That's pretty much because 500 homer level has only recently been "available" to non-ridiculous hitters. It's not impossible for one of the 400 guys to have hit 500 home runs in a better environment.
I also checked out the other 500 men, and only Ernie Banks (122) approaches E-Lo's projected OPS+. That surprised me a little, on both ends; given his still youthful age and current hitting level, I'd take the over on that (as in, a higher average, some more walks, a few more homers).
To me he's the Donovan McNabb of baseball. He could be MVP next year, or he could ride the bench, and neither would be truly surprising.
If "team"="Tampa Bay Rays" and "player"="Zobrist" then "OPS=798".
I think that's how Dan's subjective computer analysis works, right?
Oh, wait, does playing for the Royals still count as time in the majors?
Because there's clearly no other rational explanation.
Though I also wouldn't be surprised to find that jfish26101 does live in a different universe than most of us most of the time ... though clearly they've got way cooler names in that universe.
it's not like the human psyche is something you can take a pill and the condition just goes away.
Suicide is painless.
Kind of crazy that Bartlett has one great season in his late 20s, and suddenly there's Barry Larkin and Tony Fernandez on his comp list. Is that ZIPS saying he's no fluke?

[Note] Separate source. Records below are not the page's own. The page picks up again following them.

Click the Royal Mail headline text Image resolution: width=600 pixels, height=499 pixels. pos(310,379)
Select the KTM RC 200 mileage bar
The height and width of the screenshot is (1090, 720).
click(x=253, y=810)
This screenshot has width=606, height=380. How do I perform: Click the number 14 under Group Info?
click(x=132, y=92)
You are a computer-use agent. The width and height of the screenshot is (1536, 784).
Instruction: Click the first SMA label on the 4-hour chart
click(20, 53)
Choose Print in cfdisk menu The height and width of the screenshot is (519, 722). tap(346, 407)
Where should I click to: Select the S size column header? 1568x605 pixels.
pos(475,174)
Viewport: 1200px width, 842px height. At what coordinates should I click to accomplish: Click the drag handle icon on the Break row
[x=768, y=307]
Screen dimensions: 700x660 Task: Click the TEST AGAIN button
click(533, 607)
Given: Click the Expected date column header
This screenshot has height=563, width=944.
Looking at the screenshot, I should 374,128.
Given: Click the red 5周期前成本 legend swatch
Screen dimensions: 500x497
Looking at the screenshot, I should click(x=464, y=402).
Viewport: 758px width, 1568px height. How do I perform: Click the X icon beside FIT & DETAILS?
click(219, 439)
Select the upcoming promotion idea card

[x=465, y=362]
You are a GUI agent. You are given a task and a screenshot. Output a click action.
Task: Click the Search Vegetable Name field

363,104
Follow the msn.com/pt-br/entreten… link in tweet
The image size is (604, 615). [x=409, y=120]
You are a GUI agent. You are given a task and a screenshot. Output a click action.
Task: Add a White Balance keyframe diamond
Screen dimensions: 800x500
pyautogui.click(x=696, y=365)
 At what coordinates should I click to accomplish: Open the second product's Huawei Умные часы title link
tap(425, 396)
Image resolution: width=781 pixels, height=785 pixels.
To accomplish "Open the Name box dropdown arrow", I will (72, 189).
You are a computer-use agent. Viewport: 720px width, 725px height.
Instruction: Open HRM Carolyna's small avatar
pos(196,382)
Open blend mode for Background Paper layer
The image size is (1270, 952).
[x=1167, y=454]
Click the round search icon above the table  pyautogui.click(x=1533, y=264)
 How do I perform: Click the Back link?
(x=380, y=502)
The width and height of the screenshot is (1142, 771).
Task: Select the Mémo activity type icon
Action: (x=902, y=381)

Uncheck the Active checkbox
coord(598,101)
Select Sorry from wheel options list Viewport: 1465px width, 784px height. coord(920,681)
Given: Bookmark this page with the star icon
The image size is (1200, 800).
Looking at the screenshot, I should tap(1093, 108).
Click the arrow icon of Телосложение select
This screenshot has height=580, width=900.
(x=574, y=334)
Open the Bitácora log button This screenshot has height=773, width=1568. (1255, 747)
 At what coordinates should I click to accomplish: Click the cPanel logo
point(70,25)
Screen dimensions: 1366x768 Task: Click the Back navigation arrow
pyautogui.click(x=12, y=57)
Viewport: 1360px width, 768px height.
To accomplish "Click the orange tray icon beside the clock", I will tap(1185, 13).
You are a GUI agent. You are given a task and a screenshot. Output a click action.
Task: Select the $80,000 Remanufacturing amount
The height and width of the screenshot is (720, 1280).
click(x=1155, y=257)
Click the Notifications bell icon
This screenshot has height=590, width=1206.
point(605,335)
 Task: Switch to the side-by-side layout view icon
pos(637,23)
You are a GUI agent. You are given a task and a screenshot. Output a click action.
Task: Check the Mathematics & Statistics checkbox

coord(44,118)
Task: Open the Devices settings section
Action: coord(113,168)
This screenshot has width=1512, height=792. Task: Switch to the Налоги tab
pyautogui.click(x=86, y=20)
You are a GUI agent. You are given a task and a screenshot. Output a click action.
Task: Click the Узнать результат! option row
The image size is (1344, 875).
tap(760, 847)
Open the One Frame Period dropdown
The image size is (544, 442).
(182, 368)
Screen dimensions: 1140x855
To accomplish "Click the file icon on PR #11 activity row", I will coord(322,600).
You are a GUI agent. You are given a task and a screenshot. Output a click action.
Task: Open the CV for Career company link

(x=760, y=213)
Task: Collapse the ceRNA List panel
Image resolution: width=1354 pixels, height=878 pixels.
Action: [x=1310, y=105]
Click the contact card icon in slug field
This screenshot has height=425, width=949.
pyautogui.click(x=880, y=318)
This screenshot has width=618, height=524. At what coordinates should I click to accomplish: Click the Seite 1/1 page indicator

ZiPS comps are "recent-season" comps not career comps. So Fernandez makes some sense as from ages 27-29 he was putting up a 100ish OPS+.
But Dan might want to check that the Frinkenator is working right on the Larkin comp because he put up OPS+ of 143, 132, 124 for ages 27-29.
Or, FAR more likely, it's his pro-Bartlett conspiracy ... expect him to come along any minute now with some reasonable-sounding explanation for why Bartlett's 2009 wasn't a fluke.
like Kingman?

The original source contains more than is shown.